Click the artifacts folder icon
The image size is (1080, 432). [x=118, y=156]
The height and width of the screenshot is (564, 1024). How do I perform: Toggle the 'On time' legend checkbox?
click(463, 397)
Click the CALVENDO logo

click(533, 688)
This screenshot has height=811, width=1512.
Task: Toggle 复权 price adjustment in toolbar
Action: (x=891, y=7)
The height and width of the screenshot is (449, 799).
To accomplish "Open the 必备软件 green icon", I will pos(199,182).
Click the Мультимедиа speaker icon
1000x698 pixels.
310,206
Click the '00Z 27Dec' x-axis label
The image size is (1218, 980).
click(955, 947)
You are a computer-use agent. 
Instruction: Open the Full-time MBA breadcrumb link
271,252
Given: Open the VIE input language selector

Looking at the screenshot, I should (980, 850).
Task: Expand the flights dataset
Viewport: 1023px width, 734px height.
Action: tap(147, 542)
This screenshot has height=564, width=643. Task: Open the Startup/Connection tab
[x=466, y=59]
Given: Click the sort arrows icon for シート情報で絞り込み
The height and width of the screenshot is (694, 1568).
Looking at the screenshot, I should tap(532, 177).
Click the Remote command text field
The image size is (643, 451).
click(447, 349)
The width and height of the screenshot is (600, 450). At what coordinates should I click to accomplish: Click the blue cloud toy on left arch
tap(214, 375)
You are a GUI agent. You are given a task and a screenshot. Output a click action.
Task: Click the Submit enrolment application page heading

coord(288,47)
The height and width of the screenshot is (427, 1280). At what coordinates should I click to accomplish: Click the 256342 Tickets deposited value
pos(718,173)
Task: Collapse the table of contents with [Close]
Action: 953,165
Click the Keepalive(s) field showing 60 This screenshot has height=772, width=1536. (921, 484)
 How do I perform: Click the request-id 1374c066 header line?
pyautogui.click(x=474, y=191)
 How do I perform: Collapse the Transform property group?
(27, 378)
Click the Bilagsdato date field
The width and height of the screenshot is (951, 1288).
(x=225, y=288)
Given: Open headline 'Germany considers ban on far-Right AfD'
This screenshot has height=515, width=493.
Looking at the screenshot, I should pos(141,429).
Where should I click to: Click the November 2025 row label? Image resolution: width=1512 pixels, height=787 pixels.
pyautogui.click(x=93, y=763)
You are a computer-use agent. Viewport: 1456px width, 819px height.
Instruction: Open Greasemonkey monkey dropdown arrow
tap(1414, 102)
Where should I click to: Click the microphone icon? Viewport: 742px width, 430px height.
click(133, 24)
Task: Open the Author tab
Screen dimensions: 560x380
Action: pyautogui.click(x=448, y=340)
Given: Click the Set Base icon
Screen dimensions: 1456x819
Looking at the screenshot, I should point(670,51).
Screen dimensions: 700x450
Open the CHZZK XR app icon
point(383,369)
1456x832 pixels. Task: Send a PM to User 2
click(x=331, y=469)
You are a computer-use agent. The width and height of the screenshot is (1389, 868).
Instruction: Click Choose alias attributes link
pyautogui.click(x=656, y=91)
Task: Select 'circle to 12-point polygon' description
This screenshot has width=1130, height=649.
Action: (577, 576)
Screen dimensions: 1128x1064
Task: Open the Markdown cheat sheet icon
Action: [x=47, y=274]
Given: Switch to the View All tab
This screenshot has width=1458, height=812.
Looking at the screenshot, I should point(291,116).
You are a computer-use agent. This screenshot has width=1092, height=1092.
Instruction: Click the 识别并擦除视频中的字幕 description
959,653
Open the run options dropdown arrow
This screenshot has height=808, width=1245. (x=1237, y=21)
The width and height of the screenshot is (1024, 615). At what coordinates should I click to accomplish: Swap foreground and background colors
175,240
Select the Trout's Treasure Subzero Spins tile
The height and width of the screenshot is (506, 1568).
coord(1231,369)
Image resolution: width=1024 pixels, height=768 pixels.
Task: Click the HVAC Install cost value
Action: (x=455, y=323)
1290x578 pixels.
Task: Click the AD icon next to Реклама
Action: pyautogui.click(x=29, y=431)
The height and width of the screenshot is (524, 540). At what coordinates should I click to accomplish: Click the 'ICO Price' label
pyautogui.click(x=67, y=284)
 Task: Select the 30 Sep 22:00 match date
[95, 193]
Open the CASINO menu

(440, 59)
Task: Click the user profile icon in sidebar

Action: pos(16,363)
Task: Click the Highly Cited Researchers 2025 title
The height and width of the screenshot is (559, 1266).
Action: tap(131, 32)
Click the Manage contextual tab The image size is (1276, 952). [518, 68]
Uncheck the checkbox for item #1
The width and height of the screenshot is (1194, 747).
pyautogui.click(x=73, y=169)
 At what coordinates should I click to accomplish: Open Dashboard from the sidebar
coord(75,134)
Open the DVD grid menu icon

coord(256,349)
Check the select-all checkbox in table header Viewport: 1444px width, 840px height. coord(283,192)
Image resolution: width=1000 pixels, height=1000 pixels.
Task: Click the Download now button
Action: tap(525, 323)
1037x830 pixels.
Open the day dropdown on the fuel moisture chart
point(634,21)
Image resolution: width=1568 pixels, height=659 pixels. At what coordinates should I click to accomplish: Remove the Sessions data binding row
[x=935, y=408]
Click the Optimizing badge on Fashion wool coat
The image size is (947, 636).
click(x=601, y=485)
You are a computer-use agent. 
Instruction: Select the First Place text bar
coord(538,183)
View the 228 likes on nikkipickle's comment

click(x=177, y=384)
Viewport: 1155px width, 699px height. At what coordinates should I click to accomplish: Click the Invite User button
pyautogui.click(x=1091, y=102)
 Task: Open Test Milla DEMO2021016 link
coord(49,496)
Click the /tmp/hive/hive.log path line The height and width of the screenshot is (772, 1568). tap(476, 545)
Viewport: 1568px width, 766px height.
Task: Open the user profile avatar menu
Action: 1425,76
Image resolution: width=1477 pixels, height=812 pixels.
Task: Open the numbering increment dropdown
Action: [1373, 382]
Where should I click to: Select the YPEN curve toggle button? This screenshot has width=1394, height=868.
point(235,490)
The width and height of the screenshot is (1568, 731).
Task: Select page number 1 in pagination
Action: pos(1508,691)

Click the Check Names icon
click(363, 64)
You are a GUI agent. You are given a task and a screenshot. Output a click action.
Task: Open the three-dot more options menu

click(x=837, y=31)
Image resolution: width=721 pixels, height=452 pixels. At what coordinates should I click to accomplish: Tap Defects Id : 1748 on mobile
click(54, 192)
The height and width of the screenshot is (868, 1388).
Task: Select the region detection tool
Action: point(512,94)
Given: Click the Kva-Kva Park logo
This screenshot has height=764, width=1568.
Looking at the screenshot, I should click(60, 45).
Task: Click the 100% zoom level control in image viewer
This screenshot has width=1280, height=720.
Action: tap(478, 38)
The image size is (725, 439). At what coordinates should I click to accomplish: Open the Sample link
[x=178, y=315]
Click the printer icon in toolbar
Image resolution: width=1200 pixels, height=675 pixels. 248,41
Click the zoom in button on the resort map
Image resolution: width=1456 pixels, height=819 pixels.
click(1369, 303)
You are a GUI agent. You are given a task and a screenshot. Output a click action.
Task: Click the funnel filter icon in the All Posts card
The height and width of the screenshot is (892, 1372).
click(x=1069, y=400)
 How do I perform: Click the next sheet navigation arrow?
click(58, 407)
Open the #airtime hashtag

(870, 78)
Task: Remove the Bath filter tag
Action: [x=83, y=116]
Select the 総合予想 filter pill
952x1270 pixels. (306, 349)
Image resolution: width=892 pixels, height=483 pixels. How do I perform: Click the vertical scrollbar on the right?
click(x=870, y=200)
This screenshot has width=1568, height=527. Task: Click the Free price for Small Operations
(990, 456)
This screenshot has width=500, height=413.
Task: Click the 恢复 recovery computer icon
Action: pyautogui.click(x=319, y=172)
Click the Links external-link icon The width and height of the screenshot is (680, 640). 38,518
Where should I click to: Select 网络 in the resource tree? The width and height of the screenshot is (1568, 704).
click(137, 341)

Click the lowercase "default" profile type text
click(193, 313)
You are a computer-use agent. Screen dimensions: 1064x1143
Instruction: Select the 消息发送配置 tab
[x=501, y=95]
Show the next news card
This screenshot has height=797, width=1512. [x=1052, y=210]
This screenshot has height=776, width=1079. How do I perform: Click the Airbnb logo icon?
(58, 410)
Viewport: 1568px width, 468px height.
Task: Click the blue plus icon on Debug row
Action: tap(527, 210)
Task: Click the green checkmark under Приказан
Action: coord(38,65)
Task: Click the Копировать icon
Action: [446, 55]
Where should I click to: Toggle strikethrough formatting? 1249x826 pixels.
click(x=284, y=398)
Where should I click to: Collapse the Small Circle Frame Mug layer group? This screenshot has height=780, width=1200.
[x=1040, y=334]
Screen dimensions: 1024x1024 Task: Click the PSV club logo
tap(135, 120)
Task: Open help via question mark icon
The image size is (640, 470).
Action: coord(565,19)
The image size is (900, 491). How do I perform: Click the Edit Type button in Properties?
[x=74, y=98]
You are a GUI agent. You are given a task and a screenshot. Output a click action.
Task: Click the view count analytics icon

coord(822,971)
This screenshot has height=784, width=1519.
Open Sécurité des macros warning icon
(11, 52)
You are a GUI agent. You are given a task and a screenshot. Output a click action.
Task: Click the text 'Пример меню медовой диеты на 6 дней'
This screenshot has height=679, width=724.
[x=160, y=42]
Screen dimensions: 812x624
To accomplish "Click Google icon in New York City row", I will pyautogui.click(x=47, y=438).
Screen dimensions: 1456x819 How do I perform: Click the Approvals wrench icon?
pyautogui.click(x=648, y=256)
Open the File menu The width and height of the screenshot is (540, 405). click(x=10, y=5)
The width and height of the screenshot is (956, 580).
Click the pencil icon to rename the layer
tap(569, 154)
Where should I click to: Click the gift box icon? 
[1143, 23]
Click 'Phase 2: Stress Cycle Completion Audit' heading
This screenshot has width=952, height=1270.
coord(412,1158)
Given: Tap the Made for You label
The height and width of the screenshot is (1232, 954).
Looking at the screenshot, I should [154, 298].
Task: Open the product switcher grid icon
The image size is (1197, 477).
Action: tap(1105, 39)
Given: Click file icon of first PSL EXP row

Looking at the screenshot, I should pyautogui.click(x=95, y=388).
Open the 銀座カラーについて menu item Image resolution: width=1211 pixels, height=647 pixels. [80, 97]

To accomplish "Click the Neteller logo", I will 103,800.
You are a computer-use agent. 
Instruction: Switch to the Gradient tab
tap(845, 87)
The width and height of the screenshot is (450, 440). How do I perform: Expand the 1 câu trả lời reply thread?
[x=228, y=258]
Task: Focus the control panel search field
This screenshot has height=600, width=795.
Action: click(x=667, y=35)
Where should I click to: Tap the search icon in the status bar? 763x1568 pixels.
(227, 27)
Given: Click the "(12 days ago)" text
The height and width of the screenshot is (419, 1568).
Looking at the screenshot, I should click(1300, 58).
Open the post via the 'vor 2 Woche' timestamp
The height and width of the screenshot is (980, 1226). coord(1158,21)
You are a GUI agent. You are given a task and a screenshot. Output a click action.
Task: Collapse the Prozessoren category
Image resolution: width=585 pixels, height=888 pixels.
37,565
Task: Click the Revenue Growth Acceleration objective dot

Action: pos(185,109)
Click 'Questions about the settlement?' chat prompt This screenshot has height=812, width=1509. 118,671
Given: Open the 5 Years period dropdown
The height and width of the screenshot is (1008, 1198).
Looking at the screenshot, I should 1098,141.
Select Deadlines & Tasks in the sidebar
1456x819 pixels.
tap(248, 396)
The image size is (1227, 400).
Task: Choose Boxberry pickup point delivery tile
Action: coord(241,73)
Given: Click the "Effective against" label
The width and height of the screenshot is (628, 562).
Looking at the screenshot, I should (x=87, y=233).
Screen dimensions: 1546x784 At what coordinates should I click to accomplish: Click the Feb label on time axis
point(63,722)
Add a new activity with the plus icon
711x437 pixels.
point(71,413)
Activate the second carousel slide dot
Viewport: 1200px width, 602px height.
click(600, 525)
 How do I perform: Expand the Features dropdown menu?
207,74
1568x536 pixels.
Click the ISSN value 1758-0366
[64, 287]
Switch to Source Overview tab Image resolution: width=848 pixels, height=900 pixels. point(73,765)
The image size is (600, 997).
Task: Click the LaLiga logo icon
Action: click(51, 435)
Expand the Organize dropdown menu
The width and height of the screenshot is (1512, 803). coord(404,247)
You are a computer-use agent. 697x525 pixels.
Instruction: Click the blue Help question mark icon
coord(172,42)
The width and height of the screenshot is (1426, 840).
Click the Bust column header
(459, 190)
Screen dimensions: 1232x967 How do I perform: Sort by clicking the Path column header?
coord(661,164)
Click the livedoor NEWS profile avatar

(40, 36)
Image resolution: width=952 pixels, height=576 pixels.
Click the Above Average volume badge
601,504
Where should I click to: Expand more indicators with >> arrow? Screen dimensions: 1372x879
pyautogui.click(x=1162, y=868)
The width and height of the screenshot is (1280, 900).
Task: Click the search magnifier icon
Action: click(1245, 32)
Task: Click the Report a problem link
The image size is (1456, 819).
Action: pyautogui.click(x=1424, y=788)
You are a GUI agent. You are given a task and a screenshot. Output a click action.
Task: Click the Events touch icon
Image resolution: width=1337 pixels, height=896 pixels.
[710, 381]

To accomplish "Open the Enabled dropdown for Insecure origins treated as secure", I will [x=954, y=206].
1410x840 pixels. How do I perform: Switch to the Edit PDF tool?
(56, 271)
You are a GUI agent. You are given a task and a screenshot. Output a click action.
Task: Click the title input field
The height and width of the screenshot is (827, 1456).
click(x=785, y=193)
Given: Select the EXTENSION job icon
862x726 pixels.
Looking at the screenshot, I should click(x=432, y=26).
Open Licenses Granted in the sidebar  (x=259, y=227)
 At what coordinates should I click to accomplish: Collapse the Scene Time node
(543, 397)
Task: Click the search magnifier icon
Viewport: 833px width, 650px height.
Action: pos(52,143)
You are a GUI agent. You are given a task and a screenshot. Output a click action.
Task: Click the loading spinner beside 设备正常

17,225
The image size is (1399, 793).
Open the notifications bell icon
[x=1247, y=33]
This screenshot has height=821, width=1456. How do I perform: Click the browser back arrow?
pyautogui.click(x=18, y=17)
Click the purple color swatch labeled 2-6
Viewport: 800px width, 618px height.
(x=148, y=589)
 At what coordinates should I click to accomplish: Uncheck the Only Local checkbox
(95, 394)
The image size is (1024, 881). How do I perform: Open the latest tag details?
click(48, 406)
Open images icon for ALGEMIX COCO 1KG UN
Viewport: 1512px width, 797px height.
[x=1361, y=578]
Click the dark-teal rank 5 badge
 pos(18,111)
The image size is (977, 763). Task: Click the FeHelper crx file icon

(What is needed) Reproduce verbatim the stretch of entries from their start through the line containing "coord(288,47)", including that final line.

(In response)
Click the artifacts folder icon
The image size is (1080, 432). [x=118, y=156]
The height and width of the screenshot is (564, 1024). How do I perform: Toggle the 'On time' legend checkbox?
click(463, 397)
Click the CALVENDO logo

click(533, 688)
This screenshot has height=811, width=1512.
Task: Toggle 复权 price adjustment in toolbar
Action: (x=891, y=7)
The height and width of the screenshot is (449, 799).
To accomplish "Open the 必备软件 green icon", I will pos(199,182).
Click the Мультимедиа speaker icon
1000x698 pixels.
310,206
Click the '00Z 27Dec' x-axis label
The image size is (1218, 980).
click(955, 947)
You are a computer-use agent. 
Instruction: Open the Full-time MBA breadcrumb link
271,252
Given: Open the VIE input language selector

Looking at the screenshot, I should (980, 850).
Task: Expand the flights dataset
Viewport: 1023px width, 734px height.
Action: tap(147, 542)
This screenshot has height=564, width=643. Task: Open the Startup/Connection tab
[x=466, y=59]
Given: Click the sort arrows icon for シート情報で絞り込み
The height and width of the screenshot is (694, 1568).
Looking at the screenshot, I should tap(532, 177).
Click the Remote command text field
The image size is (643, 451).
click(447, 349)
The width and height of the screenshot is (600, 450). At what coordinates should I click to accomplish: Click the blue cloud toy on left arch
tap(214, 375)
You are a GUI agent. You are given a task and a screenshot. Output a click action.
Task: Click the Submit enrolment application page heading

coord(288,47)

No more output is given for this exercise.